Hace años que el Consejo de Seguridad de la ONU está analizando una intervención a Haití a solicitud del presidente Ariel Henry para poder facilitar que el personal sanitario, impedido de penetrar a zonas ocupadas por las pandillas, pudiera llevar medicamentos, agua y equipos necesarios para atender el creciente número de enfermos de cólera, cosa que se ha quedado en puros intentos o como dice el pueblo en «puro allante y movimiento».

 

Se juega con el tiempo, a la espera de una solución armonizada con los diferentes sectores del país, y no intervenir militarmente, como se había solicitado, para colocar un torniquete que frene la grave situación.

 

Se ha comprobado que en Haití no funcionan instituciones, como la justicia, sino observemos que hace más un año fue salvajemente asesinado el presidente Jovenel Moïse y el ex candidato presidencial Eric Jean Baptiste y varios periodistas. 

 

Como responsable del crimen de Baptiste se cita a la banda conocida como Ti Makak, sin que se visualice la posibilidad de que se lleve a los tribunales a esos criminales. 

 

Todo lleva a que la gente se pregunte: ¿Qué falta por suceder en un país en el que se asesina a su presidente y no sucede nada?

 

Es penoso admitirlo, pero los mecanismos de la democracia que en otros países propician soluciones a algunos de sus retos y desafíos, en Haití no han funcionado.
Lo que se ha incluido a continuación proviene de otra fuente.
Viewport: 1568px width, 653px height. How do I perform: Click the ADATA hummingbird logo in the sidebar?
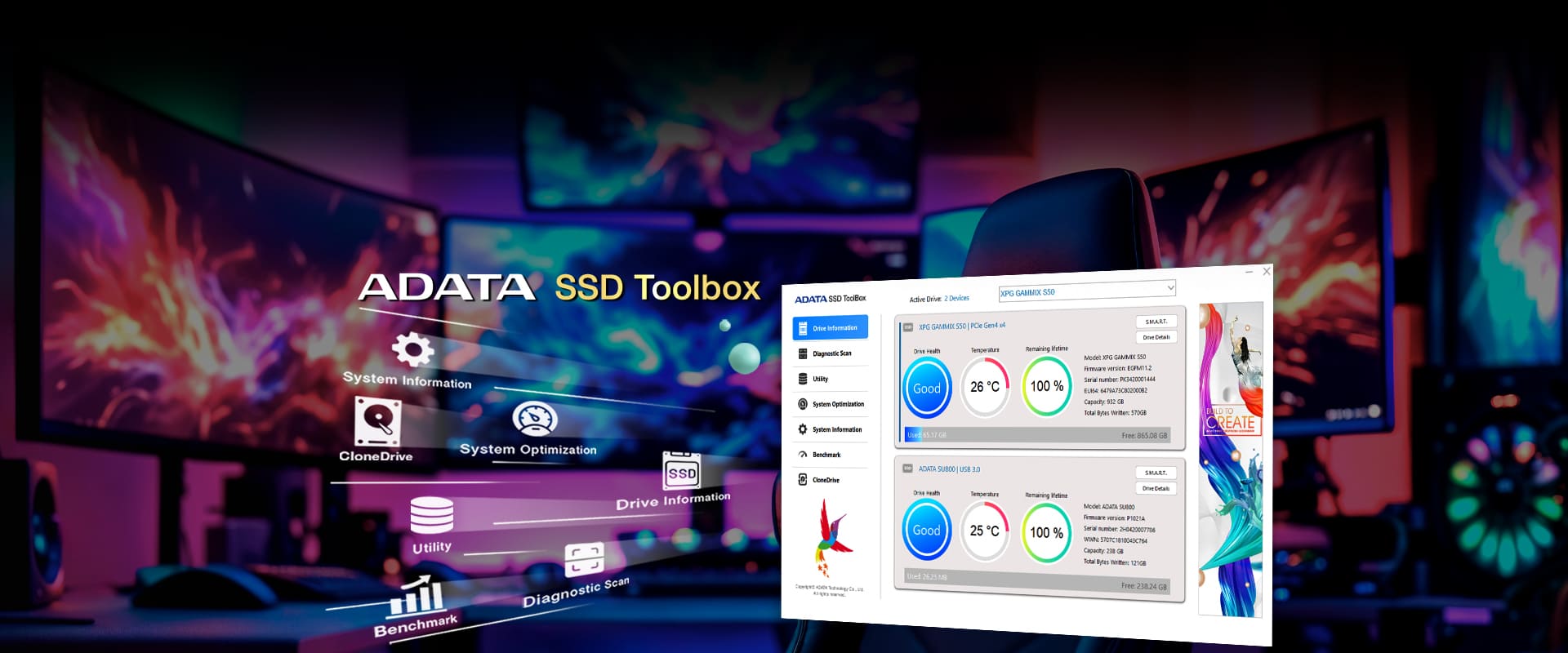831,535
Lejos de resolver sus problemas, este país de 12 millones de habitantes ha visto agravarlos a partir de 1986, cuando fue derrocada la dictadura de más de 40 años de la familia Duvalier, integrada por el padre, médico-brujo François y su hijo Jean Claude, quienes utilizaban espantosos métodos de muertes y torturas como forma de gobierno, a manos de bandas denominadas tonton macoutes y hombres leopardos.

 

Pero Haití, un país pobre, sin nada que exportar que no sean sus oleadas de pobres, y con poco que ofrecer en el orden geo-estratégico, a las naciones que esquilmaron sus riquezas, no merece una intervención que garantice la paz y estabilidad que precisa para su desarrollo.